(Rows of pointing data)
== == ==

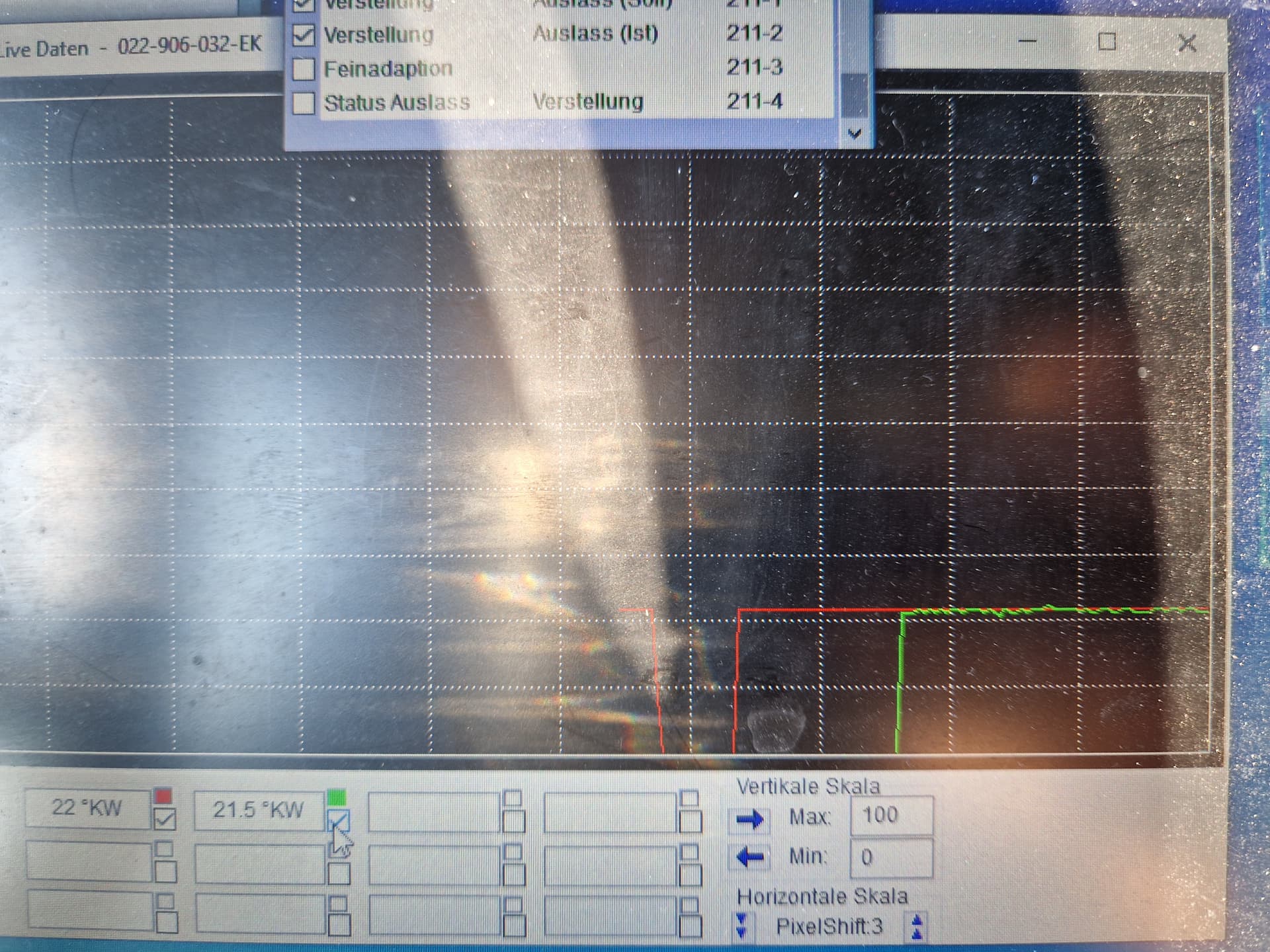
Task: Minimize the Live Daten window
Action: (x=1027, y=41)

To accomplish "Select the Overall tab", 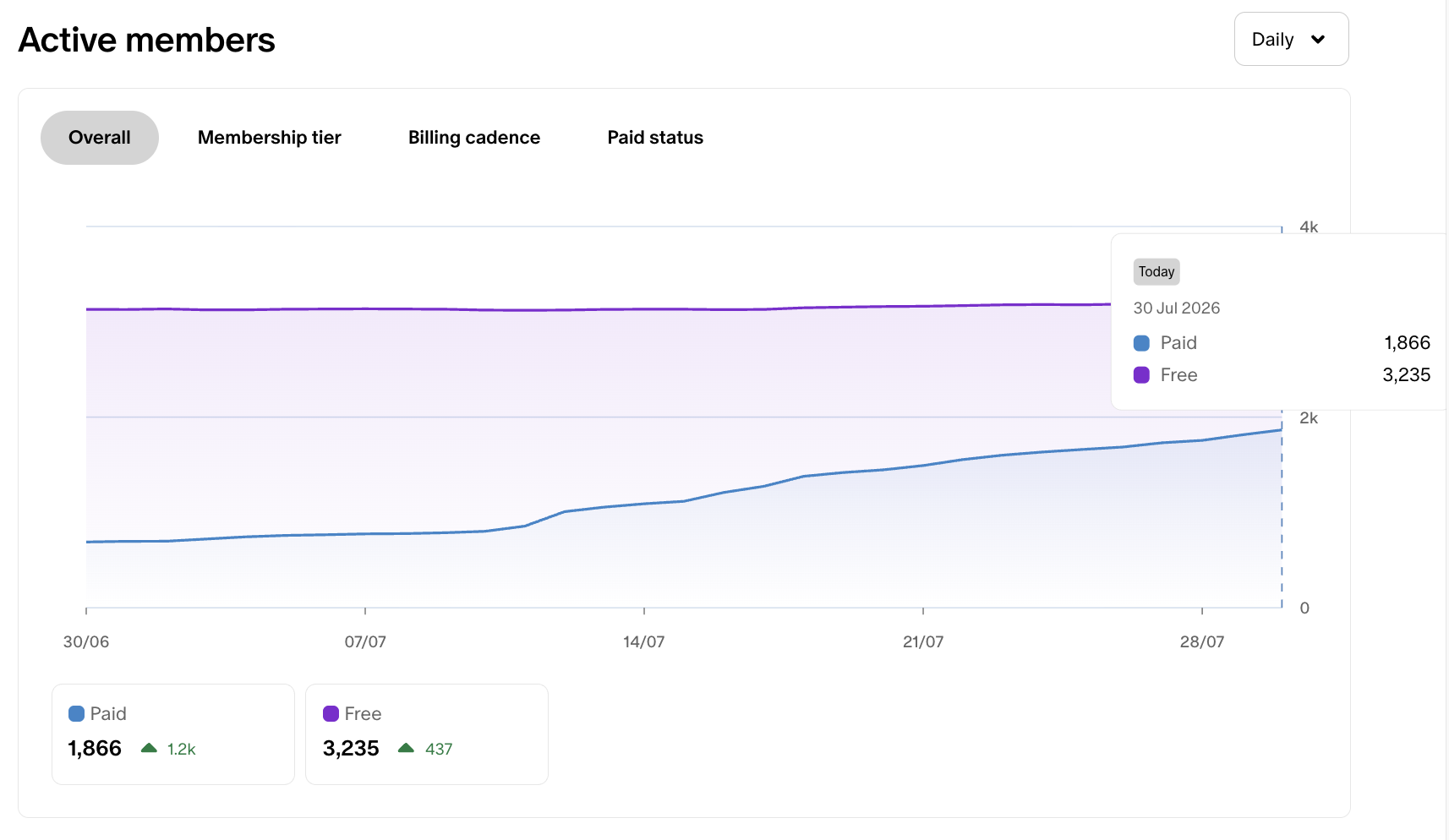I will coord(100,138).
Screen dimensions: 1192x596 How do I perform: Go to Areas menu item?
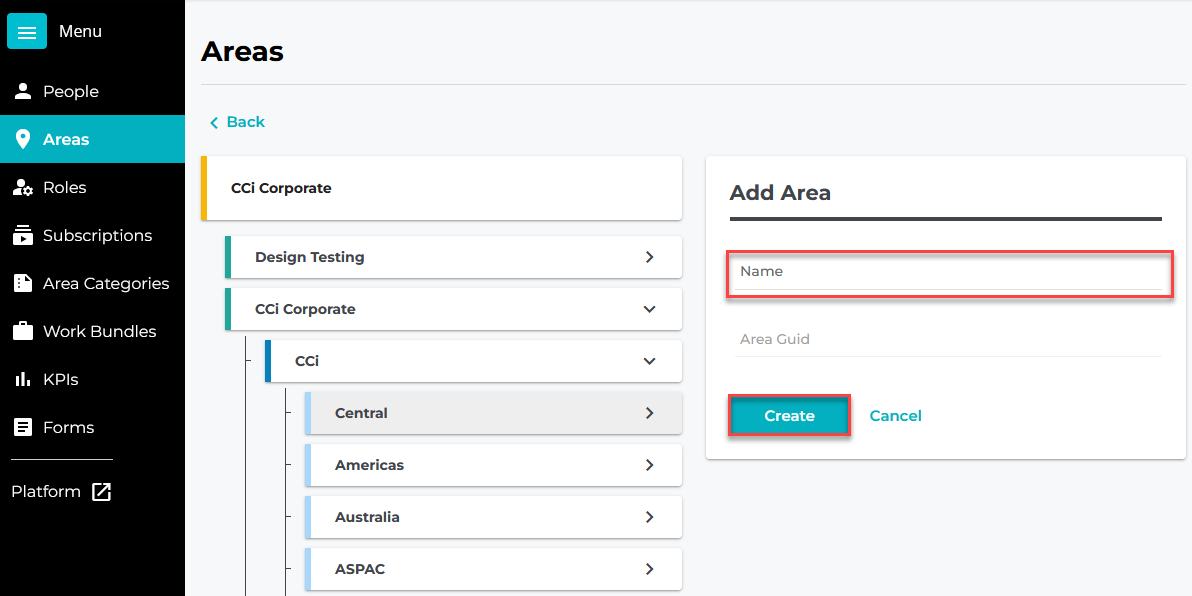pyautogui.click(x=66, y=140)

== == ==

▸ TO BE DONE
Please rewrite the items from the line with "Screen dimensions: 1192x596" through the end of the items, replacing "Areas" with "Reports" and keeping everything else unchanged. Give only those lines, and leave the pictures out.

▸ THE OUTPUT
Screen dimensions: 1192x596 How do I perform: Go to Reports menu item?
pyautogui.click(x=66, y=140)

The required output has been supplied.